Reclaiming Clay

This week in the studio, our Urban Artisans have been going through the process of reclaiming clay. That is the proper term for recycling clay that is unworkable.

Bucket full of saturated clay

Clay is a tricky material to work with. If it is too dry it will crack and crumble, but if it has too much moisture it will be too sticky to mold. That means it has to be just right.

 

We use clay on a daily basis here at ArtMix. It starts out with the right amount of moisture, but our hands and the air in the room slowly dry it out. Reclaiming the clay begins when the clay becomes unworkable.

For every 50 lbs of clay about 30 lbs of it becomes unworkable. That means if we didn't recycle our clay 60% of it would be wasted!
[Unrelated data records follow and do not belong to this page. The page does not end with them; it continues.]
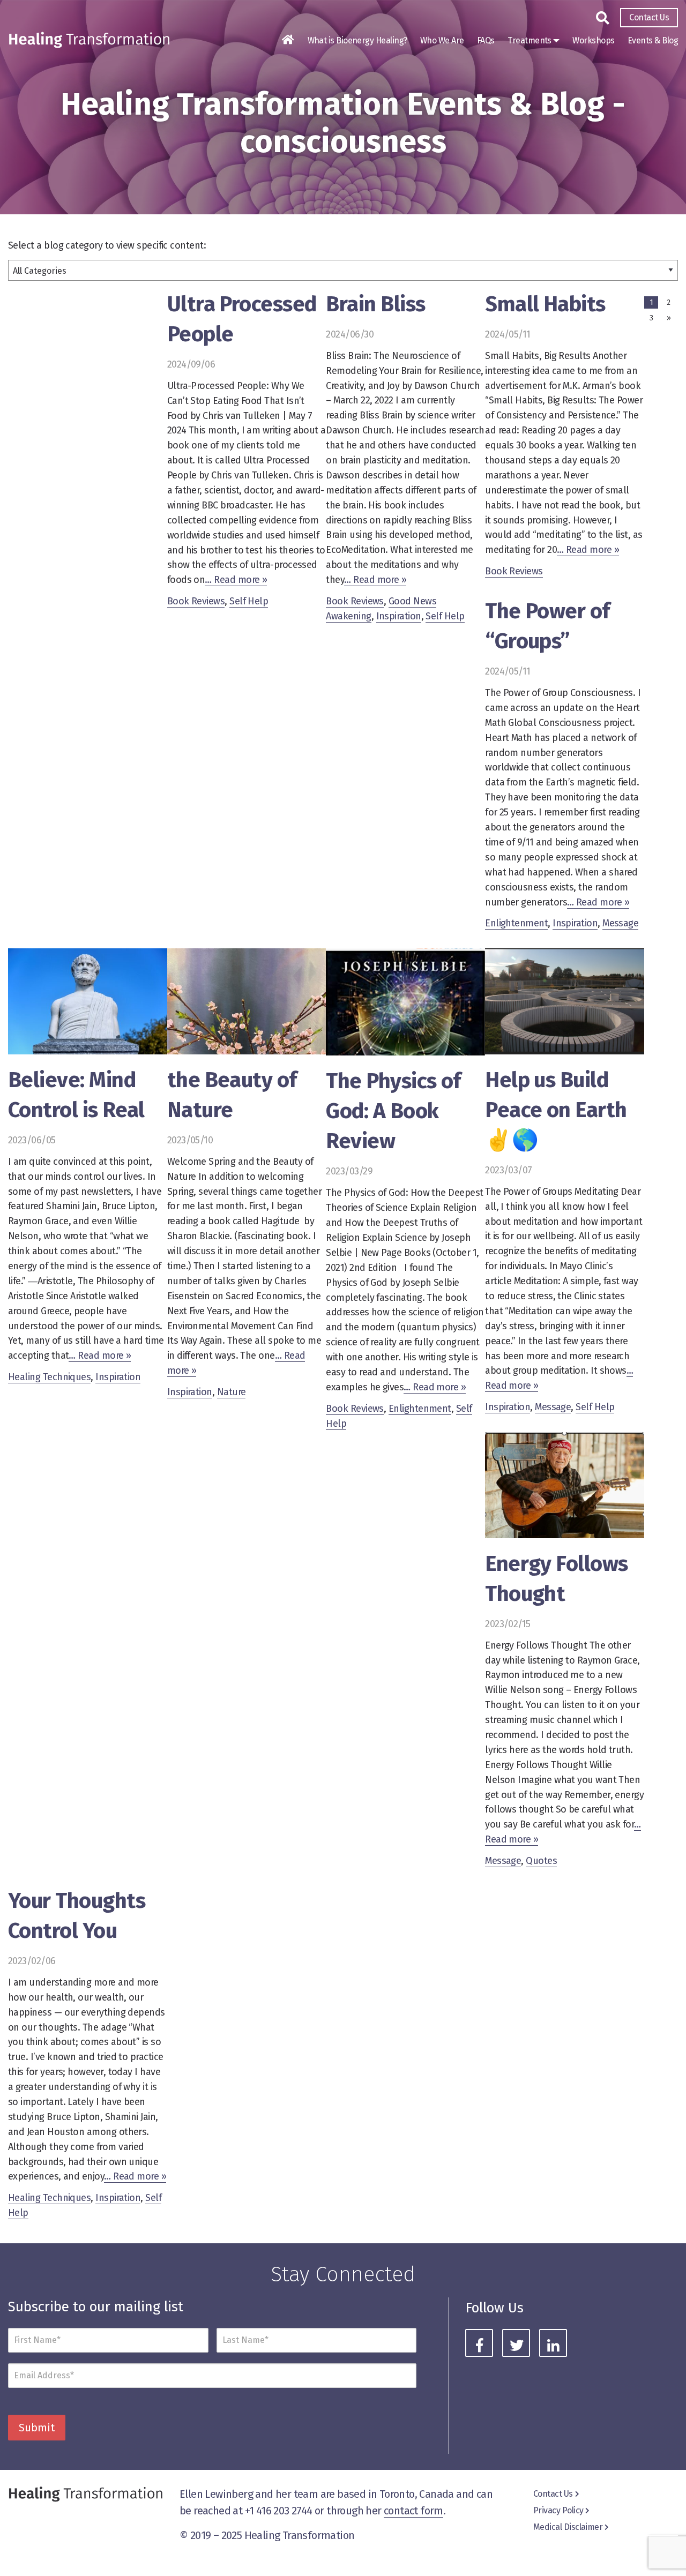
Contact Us (649, 17)
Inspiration (398, 616)
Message (620, 923)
Urban Artisans hold their messy hands up after molding wet clay

 

The reclaiming process begins by collecting dry, unworkable clay. The clay is placed in buckets of water. It takes time for the clay to absorb the moisture, so the clay soaks in the water until the bucket is full. Then the clay-and-water mixture is dumped out, and that is when things get messy (and fun).

The saturated clay is similar to thick mud. The students grab clumps of sticky clay and mold them into arches. This allows for the clay to lose excess moisture more quickly.

Arches of clay in the reclaiming process

Once the aches of clay have lost some moisture, the students take two at a time and "wedge" them together. Have you ever seen someone kneading bread dough? That is what wedging looks like! The students push the clay flat and fold it over on itself and repeat. This step helps determine if the clay has the right moisture content.

An Urban Artisan Intern molding clay into cubes

The final step is shaping the wedged clay into cubes and placing them in plastic. The plastic protects the clay from losing any more moisture. We fill the plastic bags full of clay and then store them until the clay inside is ready to be used. Material that might have been wasted is ready to be made into items you'll find in the ArtMix Gallery!